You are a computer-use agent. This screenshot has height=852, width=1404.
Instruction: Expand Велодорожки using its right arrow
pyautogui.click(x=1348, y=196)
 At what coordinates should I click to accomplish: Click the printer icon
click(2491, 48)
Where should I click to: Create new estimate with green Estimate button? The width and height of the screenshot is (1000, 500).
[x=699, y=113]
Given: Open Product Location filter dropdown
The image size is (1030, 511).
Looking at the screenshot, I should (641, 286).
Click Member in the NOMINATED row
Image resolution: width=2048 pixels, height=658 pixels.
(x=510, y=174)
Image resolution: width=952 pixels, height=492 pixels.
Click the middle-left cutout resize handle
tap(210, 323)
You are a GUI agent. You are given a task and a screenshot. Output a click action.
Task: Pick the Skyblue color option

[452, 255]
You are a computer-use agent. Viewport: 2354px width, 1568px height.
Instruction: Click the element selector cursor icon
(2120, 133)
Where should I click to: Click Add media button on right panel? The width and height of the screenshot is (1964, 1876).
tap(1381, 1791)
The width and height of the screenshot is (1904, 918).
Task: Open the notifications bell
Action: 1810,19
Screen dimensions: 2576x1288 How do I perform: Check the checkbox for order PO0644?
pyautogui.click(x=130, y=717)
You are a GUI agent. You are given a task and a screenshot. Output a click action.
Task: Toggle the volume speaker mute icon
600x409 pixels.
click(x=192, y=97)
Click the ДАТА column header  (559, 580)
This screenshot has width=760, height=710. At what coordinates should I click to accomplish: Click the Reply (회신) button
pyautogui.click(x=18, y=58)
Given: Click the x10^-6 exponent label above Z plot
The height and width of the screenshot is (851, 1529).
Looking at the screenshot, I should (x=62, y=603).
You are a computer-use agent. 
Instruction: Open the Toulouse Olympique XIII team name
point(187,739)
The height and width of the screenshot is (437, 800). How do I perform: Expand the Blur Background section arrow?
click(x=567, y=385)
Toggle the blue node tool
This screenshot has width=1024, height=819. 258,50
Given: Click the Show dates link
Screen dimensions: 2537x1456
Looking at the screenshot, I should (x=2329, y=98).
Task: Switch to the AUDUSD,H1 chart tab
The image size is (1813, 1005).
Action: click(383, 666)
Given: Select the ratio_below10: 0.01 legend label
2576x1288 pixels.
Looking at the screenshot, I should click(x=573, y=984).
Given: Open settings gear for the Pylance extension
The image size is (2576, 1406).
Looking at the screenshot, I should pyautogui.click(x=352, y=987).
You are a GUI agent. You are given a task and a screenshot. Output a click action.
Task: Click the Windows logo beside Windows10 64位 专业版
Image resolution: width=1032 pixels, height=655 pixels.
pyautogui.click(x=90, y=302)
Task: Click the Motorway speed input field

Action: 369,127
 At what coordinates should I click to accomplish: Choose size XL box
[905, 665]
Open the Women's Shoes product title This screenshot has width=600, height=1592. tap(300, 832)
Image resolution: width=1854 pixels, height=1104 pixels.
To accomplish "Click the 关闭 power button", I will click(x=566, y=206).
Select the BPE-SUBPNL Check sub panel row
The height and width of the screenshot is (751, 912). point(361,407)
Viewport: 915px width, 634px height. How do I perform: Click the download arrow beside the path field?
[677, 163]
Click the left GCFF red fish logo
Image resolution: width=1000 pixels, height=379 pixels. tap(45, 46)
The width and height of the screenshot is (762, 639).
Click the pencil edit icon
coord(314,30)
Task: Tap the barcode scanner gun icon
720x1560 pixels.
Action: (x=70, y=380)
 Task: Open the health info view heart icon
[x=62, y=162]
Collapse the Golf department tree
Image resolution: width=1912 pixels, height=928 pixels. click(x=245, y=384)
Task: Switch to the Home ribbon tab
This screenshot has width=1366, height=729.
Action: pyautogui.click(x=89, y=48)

#### Task brief:
Rewrite each line of the entries above as a JSON list of strings, with one string per line and blank lines omitted.

#### The output:
[
  "You are a computer-use agent. This screenshot has height=852, width=1404.",
  "Instruction: Expand Велодорожки using its right arrow",
  "pyautogui.click(x=1348, y=196)",
  " At what coordinates should I click to accomplish: Click the printer icon",
  "click(2491, 48)",
  "Where should I click to: Create new estimate with green Estimate button? The width and height of the screenshot is (1000, 500).",
  "[x=699, y=113]",
  "Given: Open Product Location filter dropdown",
  "The image size is (1030, 511).",
  "Looking at the screenshot, I should (641, 286).",
  "Click Member in the NOMINATED row",
  "Image resolution: width=2048 pixels, height=658 pixels.",
  "(x=510, y=174)",
  "Image resolution: width=952 pixels, height=492 pixels.",
  "Click the middle-left cutout resize handle",
  "tap(210, 323)",
  "You are a GUI agent. You are given a task and a screenshot. Output a click action.",
  "Task: Pick the Skyblue color option",
  "[452, 255]",
  "You are a computer-use agent. Viewport: 2354px width, 1568px height.",
  "Instruction: Click the element selector cursor icon",
  "(2120, 133)",
  "Where should I click to: Click Add media button on right panel? The width and height of the screenshot is (1964, 1876).",
  "tap(1381, 1791)",
  "The width and height of the screenshot is (1904, 918).",
  "Task: Open the notifications bell",
  "Action: 1810,19",
  "Screen dimensions: 2576x1288 How do I perform: Check the checkbox for order PO0644?",
  "pyautogui.click(x=130, y=717)",
  "You are a GUI agent. You are given a task and a screenshot. Output a click action.",
  "Task: Toggle the volume speaker mute icon",
  "600x409 pixels.",
  "click(x=192, y=97)",
  "Click the ДАТА column header  (559, 580)",
  "This screenshot has width=760, height=710. At what coordinates should I click to accomplish: Click the Reply (회신) button",
  "pyautogui.click(x=18, y=58)",
  "Given: Click the x10^-6 exponent label above Z plot",
  "The height and width of the screenshot is (851, 1529).",
  "Looking at the screenshot, I should (x=62, y=603).",
  "You are a computer-use agent. ",
  "Instruction: Open the Toulouse Olympique XIII team name",
  "point(187,739)",
  "The height and width of the screenshot is (437, 800). How do I perform: Expand the Blur Background section arrow?",
  "click(x=567, y=385)",
  "Toggle the blue node tool",
  "This screenshot has width=1024, height=819. 258,50",
  "Given: Click the Show dates link",
  "Screen dimensions: 2537x1456",
  "Looking at the screenshot, I should (x=2329, y=98).",
  "Task: Switch to the AUDUSD,H1 chart tab",
  "The image size is (1813, 1005).",
  "Action: click(383, 666)",
  "Given: Select the ratio_below10: 0.01 legend label",
  "2576x1288 pixels.",
  "Looking at the screenshot, I should click(x=573, y=984).",
  "Given: Open settings gear for the Pylance extension",
  "The image size is (2576, 1406).",
  "Looking at the screenshot, I should pyautogui.click(x=352, y=987).",
  "You are a GUI agent. You are given a task and a screenshot. Output a click action.",
  "Task: Click the Windows logo beside Windows10 64位 专业版",
  "Image resolution: width=1032 pixels, height=655 pixels.",
  "pyautogui.click(x=90, y=302)",
  "Task: Click the Motorway speed input field",
  "Action: 369,127",
  " At what coordinates should I click to accomplish: Choose size XL box",
  "[905, 665]",
  "Open the Women's Shoes product title This screenshot has width=600, height=1592. tap(300, 832)",
  "Image resolution: width=1854 pixels, height=1104 pixels.",
  "To accomplish \"Click the 关闭 power button\", I will click(x=566, y=206).",
  "Select the BPE-SUBPNL Check sub panel row",
  "The height and width of the screenshot is (751, 912). point(361,407)",
  "Viewport: 915px width, 634px height. How do I perform: Click the download arrow beside the path field?",
  "[677, 163]",
  "Click the left GCFF red fish logo",
  "Image resolution: width=1000 pixels, height=379 pixels. tap(45, 46)",
  "The width and height of the screenshot is (762, 639).",
  "Click the pencil edit icon",
  "coord(314,30)",
  "Task: Tap the barcode scanner gun icon",
  "720x1560 pixels.",
  "Action: (x=70, y=380)",
  " Task: Open the health info view heart icon",
  "[x=62, y=162]",
  "Collapse the Golf department tree",
  "Image resolution: width=1912 pixels, height=928 pixels. click(x=245, y=384)",
  "Task: Switch to the Home ribbon tab",
  "This screenshot has width=1366, height=729.",
  "Action: pyautogui.click(x=89, y=48)"
]